Very popular at the time, Il Postino has faded from memory somewhat, its influence in the culture less than the other nominees, although it garnered five Oscar nominations—Picture, Director, Actor, Adapted Screenplay—winning the Award for score (As the Academy appears to be tone-deaf, they can be counted on to vote for the composer with the most exotic name). A pleasant-enough film experience, its presence on the "Best Picture" nominations is a bit inexplicable.

4 Stars


Sense and Sensibility (Ang Lee) Adaptation of the Jane Austen novel that manages to take the English classic and blow it free of mold and dust. Credit must go to an extraordinary adaptation by star Emma Thompson, who manages to embody the wit in the story that most everyone seems to have forgotten. The almost hysterical imperative to marry informs and dominates the lives of the three girls in the Dashwood family, and the circumstances and complications that surround their interactions with potential suitors runs the gamut of emotions, all presented by an impeccable cast of actors, who would dominate cinema for the next decade. That it is the first English-language film of Chinese director Ang Lee makes it astonishing, but it really shouldn't be—the lives of the Dashwoods are as foreign to modern audiences as they were to Lee. But everyone understands love and heart-break. And Lee's first big-budget film benefits from his keen eye for detail and landscape—not only of the rural English countryside, but also of the human heart.

Any film that can take its source material and improve it while showing proper respect for that source is one that all films should aspire to. To make it "cinematically compelling" in that transition makes it the best a film can be.

5 Stars - Winner

Generally, the 1995 Best Picture list is a good crop of films that have had staying power, and, frankly, it's a bit tough to choose between the Apples and Oranges to determine which is the Best Film between them.
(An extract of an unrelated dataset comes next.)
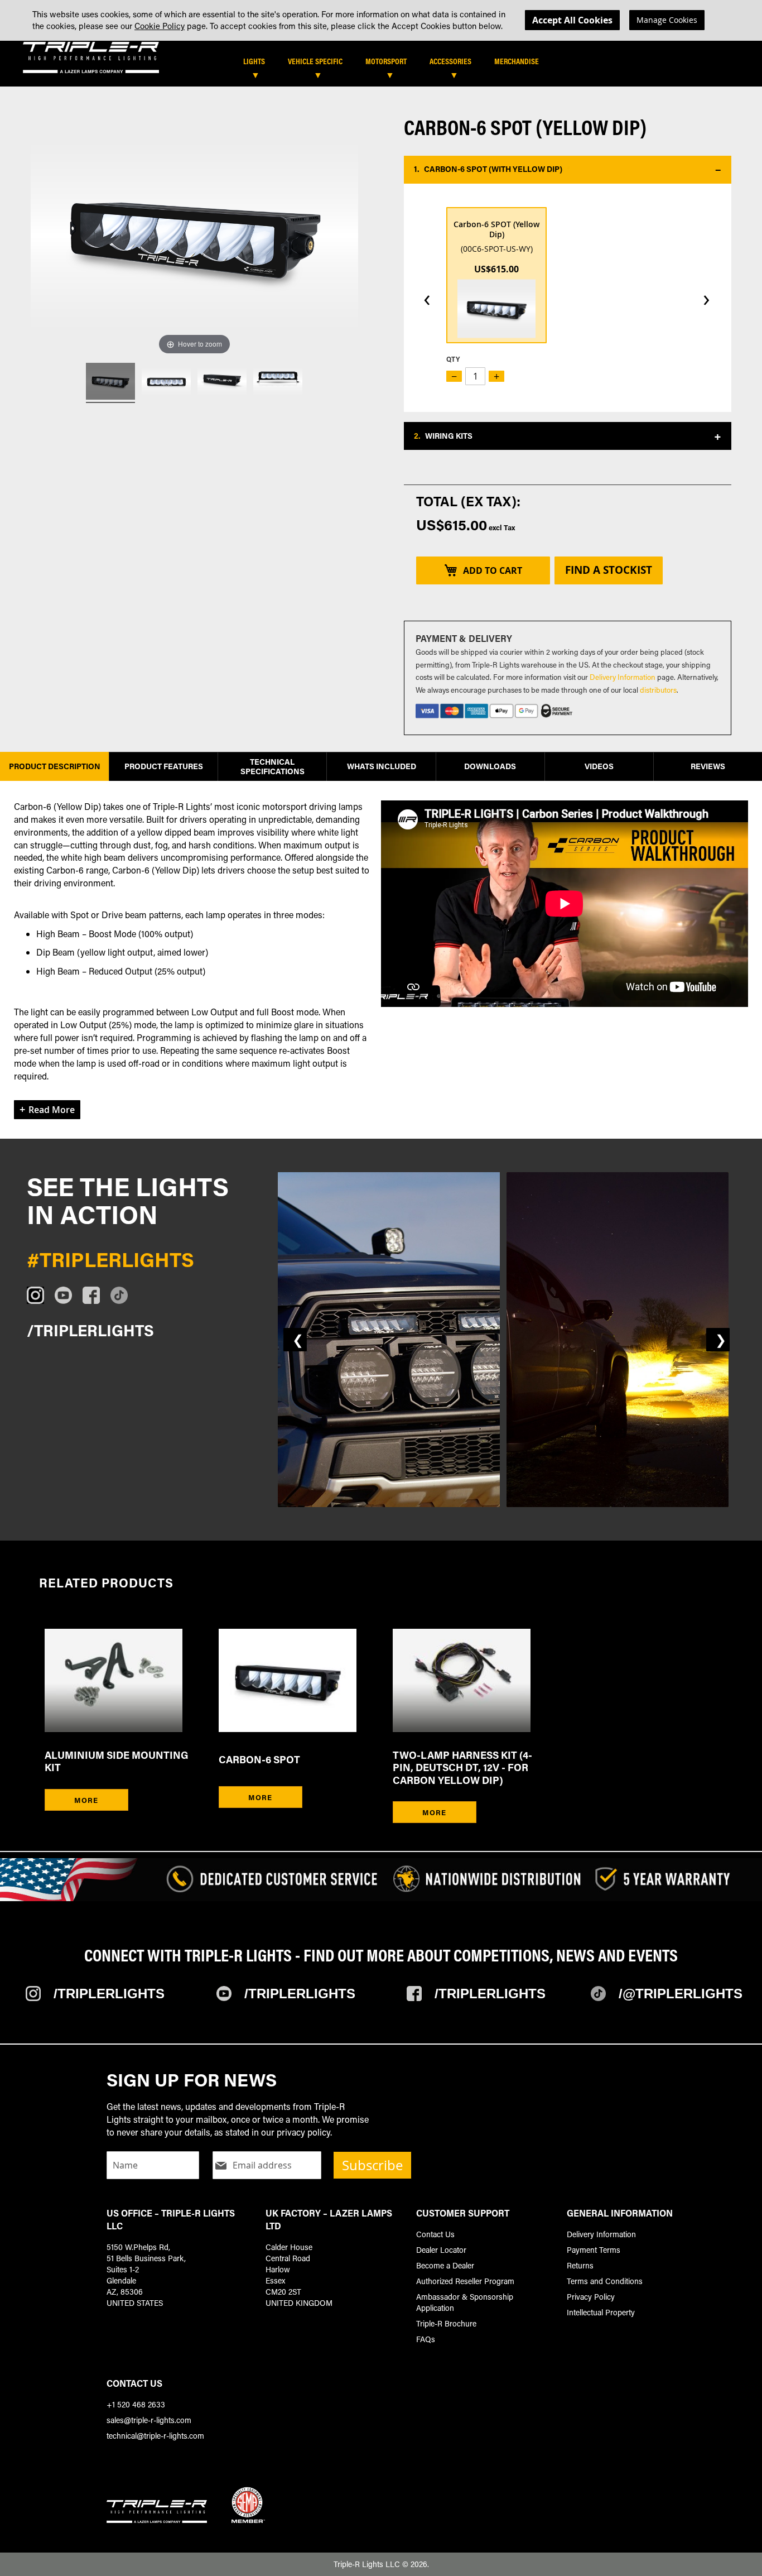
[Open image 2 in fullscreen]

The one that's a bit of a stretch is "Il Postino," but you can attribute that to the "Miramax effect" of aggressive Oscar campaigning. (Here's a list of the films that could have been nominated: Before Sunrise, The Bridges of Madison County, The City of Lost Children, Clockers, Dead Man Walking, Get Shorty, Heat, Leaving Las Vegas, A Little Princess, Twelve Monkeys, Toy Story, and The Usual Suspectsyou be the judge). But for me, of the five, Sense and Sensibility is the winner this time. A "woman's picture" butch enough to have the sense and sensibility to question the romantic tropes, and even the sanity, of its flawed but all-too-human soldiers of love, Ang Lee and Emma Thompson's film is one of those costume dramas more concerned with the people inside the costumes trapped inside their times and mores. They are not extraordinary people. They are all too ordinary and completely relatable in their gifts and flaws. And the gentle way that the film-makers communicate the absurdities of the romantic rondelets while giving them the participants the respect they are due sets it apart from the other films in the list.

Of the nominees, I own two on DVD, Babe and Sense and Sensibility.